The Best Australian Science Writing 2013 (7 page)

For Collinge, like Alpers, the journey to PNG's
kuru
country took him into uncharted territory. At home he had a still undefined public health emergency to manage, together with the demands of a voracious first world. How many people had been exposed to killer hamburgers? How many might ultimately be struck down?

In PNG Collinge found himself negotiating more nuanced but no less confronting questions.
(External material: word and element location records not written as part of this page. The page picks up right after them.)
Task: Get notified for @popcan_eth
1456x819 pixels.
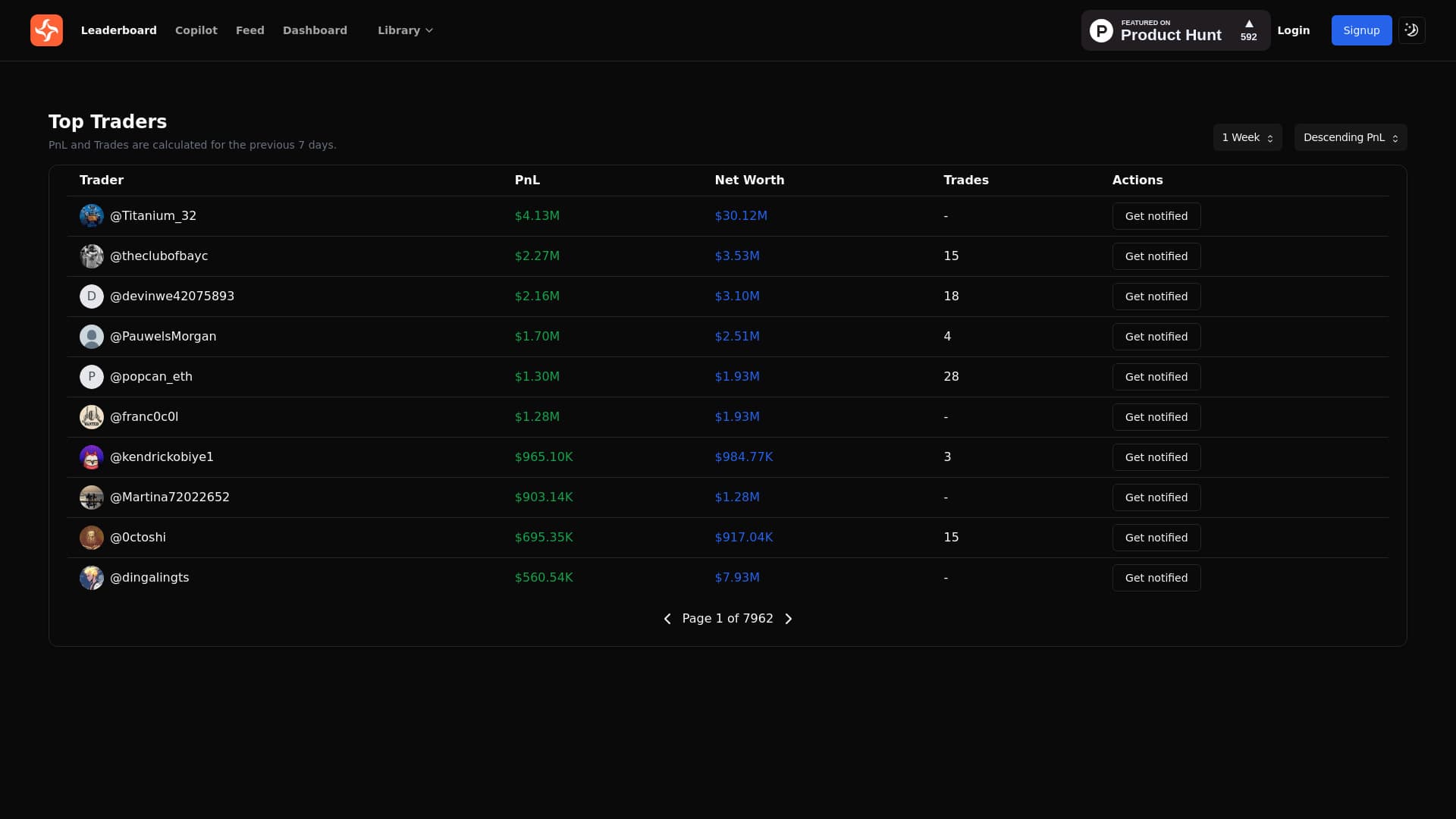Action: point(1156,377)
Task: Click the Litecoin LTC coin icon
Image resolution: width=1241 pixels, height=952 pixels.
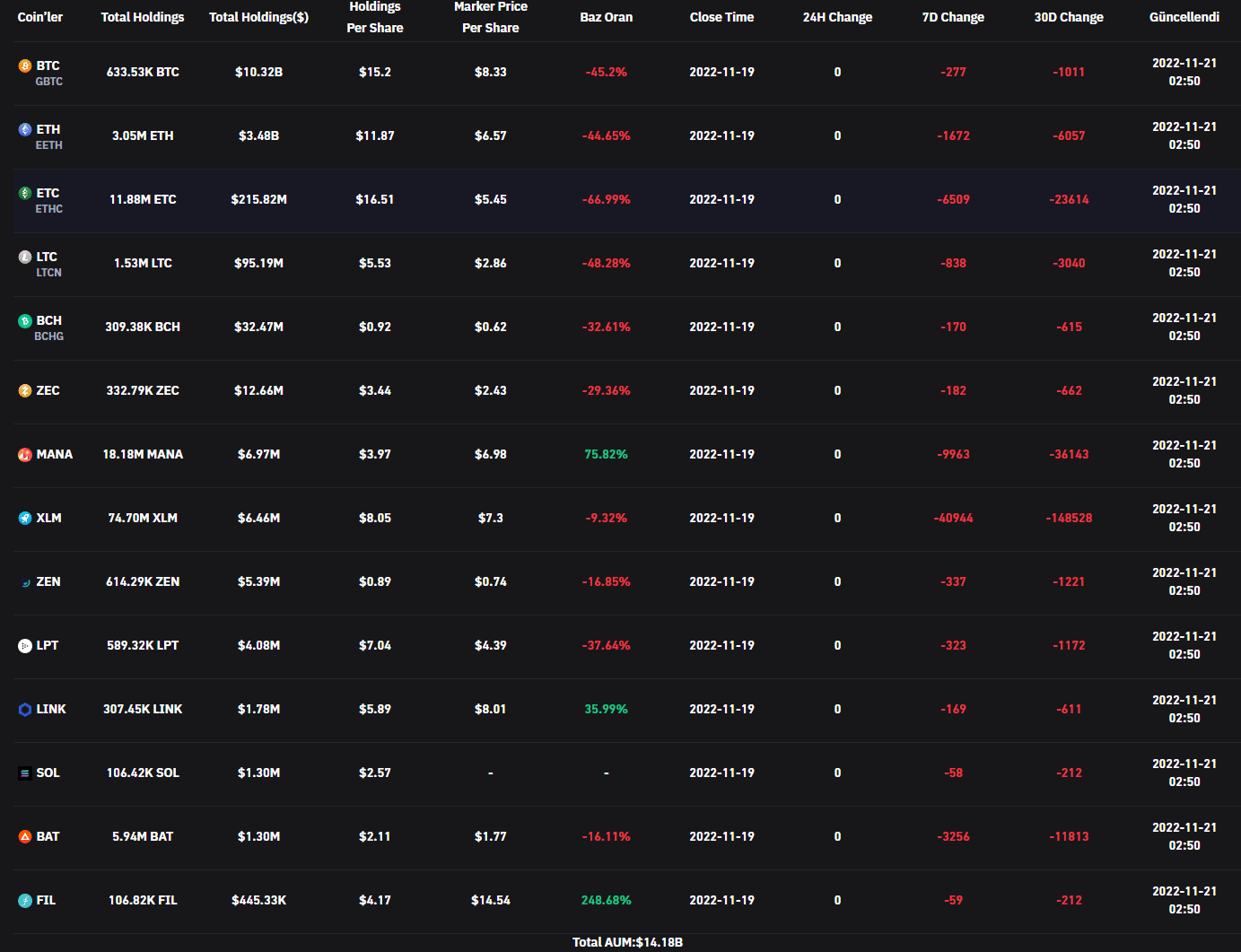Action: (x=25, y=257)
What were the obligations of medical investigators, pursuing a quest on behalf of their own populations, to people of the developing world? ‘We couldn't turn up as Westerners and say “we're only interested in
kuru
– you're dying of malaria, but that is not our interest”. It was ethically essential that we work with the community, contribute … tend to patients with common infectious diseases that might be lethal without treatment, in the same way they were helping us with our medical problem.'

The outcome of this thinking is that an enduring funding and co-operation agreement was forged between London and Goroka. Over the years, the UK project helped build three schools in the
kuru
area, trained teachers and established clean water supplies.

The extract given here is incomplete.